The problem
Convert the listing below into a JSON list of strings, with one string for each line and blank lines omitted.

Data shown
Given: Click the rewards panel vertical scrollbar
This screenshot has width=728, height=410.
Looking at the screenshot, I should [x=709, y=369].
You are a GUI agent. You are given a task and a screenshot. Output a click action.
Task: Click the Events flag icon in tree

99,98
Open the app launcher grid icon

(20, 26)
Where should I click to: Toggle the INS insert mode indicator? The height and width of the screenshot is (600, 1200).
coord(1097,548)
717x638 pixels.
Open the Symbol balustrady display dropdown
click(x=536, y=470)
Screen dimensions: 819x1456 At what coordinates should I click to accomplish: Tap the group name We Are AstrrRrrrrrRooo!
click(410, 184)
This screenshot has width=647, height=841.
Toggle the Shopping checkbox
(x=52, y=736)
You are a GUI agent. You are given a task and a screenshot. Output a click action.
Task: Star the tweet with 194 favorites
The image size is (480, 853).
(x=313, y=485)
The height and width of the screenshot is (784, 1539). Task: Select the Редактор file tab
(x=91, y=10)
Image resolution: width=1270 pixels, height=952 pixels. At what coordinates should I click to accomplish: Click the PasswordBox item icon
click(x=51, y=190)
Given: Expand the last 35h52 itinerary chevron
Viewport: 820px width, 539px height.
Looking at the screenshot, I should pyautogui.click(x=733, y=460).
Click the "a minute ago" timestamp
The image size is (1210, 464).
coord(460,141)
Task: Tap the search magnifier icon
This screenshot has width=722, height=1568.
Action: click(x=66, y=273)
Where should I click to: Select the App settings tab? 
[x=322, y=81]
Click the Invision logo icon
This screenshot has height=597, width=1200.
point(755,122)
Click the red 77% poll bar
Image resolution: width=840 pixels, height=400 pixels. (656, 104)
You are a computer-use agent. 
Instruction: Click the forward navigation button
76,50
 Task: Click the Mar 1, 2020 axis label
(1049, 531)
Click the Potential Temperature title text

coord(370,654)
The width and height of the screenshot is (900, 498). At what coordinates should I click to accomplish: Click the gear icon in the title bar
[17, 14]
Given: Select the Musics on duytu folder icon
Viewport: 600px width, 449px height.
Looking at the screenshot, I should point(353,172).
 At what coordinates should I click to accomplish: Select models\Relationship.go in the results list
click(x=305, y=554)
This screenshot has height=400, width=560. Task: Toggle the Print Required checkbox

Exercise answer
[
  "Given: Click the rewards panel vertical scrollbar",
  "This screenshot has width=728, height=410.",
  "Looking at the screenshot, I should [x=709, y=369].",
  "You are a GUI agent. You are given a task and a screenshot. Output a click action.",
  "Task: Click the Events flag icon in tree",
  "99,98",
  "Open the app launcher grid icon",
  "(20, 26)",
  "Where should I click to: Toggle the INS insert mode indicator? The height and width of the screenshot is (600, 1200).",
  "coord(1097,548)",
  "717x638 pixels.",
  "Open the Symbol balustrady display dropdown",
  "click(x=536, y=470)",
  "Screen dimensions: 819x1456 At what coordinates should I click to accomplish: Tap the group name We Are AstrrRrrrrrRooo!",
  "click(410, 184)",
  "This screenshot has width=647, height=841.",
  "Toggle the Shopping checkbox",
  "(x=52, y=736)",
  "You are a GUI agent. You are given a task and a screenshot. Output a click action.",
  "Task: Star the tweet with 194 favorites",
  "The image size is (480, 853).",
  "(x=313, y=485)",
  "The height and width of the screenshot is (784, 1539). Task: Select the Редактор file tab",
  "(x=91, y=10)",
  "Image resolution: width=1270 pixels, height=952 pixels. At what coordinates should I click to accomplish: Click the PasswordBox item icon",
  "click(x=51, y=190)",
  "Given: Expand the last 35h52 itinerary chevron",
  "Viewport: 820px width, 539px height.",
  "Looking at the screenshot, I should pyautogui.click(x=733, y=460).",
  "Click the \"a minute ago\" timestamp",
  "The image size is (1210, 464).",
  "coord(460,141)",
  "Task: Tap the search magnifier icon",
  "This screenshot has width=722, height=1568.",
  "Action: click(x=66, y=273)",
  "Where should I click to: Select the App settings tab? ",
  "[x=322, y=81]",
  "Click the Invision logo icon",
  "This screenshot has height=597, width=1200.",
  "point(755,122)",
  "Click the red 77% poll bar",
  "Image resolution: width=840 pixels, height=400 pixels. (656, 104)",
  "You are a computer-use agent. ",
  "Instruction: Click the forward navigation button",
  "76,50",
  " Task: Click the Mar 1, 2020 axis label",
  "(1049, 531)",
  "Click the Potential Temperature title text",
  "coord(370,654)",
  "The width and height of the screenshot is (900, 498). At what coordinates should I click to accomplish: Click the gear icon in the title bar",
  "[17, 14]",
  "Given: Select the Musics on duytu folder icon",
  "Viewport: 600px width, 449px height.",
  "Looking at the screenshot, I should point(353,172).",
  " At what coordinates should I click to accomplish: Select models\\Relationship.go in the results list",
  "click(x=305, y=554)",
  "This screenshot has height=400, width=560. Task: Toggle the Print Required checkbox"
]